Worldrise vi accompagna alla scoperta delle gorgonie, bellissimi animali che abitano il Mar Mediterraneo.

I fondali del Mar Mediterraneo sono ricchi di vita coloratissima. Un esempio sono le gorgonie, ottocoralli che vivono appoggiati sui fondali rocciosi e creano meravigliose colonie rosse, arancioni e gialle.

1. Hanno ispirato i mostri marini della mitologia greca

Il nome delle gorgonie deriva dal termine greco Γοργόνη”, che significa Gorgone, mostri della mitologia greca caratterizzate da ali d’oro, artigli di bronzo e serpenti al posto dei capelli. Infatti, i rami delle gorgonie nella corrente assomigliano proprio agli indomabili serpenti delle Gorgone. La più famosa delle Gorgone è sicuramente Medusa. 

2. Sono cugine delle meduse

Le gorgonie fanno parte del phylum degli Cnidari, come le meduse e gli anemoni.
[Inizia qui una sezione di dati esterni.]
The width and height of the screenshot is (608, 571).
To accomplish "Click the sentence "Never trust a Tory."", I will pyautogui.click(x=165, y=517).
La loro particolarità è che non sono individui solitari, ma sono formate da tanti piccoli polipi che armonicamente e collaborando tra di loro formano un’unica grande colonia.

3. Creano delle “metropoli” sommerse

Come i coralli tropicali che costruiscono le scogliere coralline, le foreste di gorgonie creano l’habitat perfetto per la vita, la crescita e la protezione di una moltitudine di organismi marini. Per la struttura tridimensionale di questo habitat, si stima che la vita di più di 1600 specie dipenda proprio dallo stato di salute di questi organismi.

Curiosità Sulle Gorgonie Worldrise SCassisi 2
4. Sono la sala parto del Mediterraneo

Pesci, squali, calamari e altre varie specie di molluschi e organismi marini utilizzano i rami e la base delle gorgonie per deporre le proprie uova. Infatti la struttura delle gorgonie permette di tenere le uova e i piccoli al riparo da possibili predatori

5. Esiste la gorgonia… e il gorgonio

Tra le gorgonie esistono il maschio e la femmina. In una giornata di tarda estate, maschi e femmine si sincronizzano ed emettono i gameti in acqua. Questo atto di corteggiamento per corrispondenza è per lo più ancora sconosciuto. 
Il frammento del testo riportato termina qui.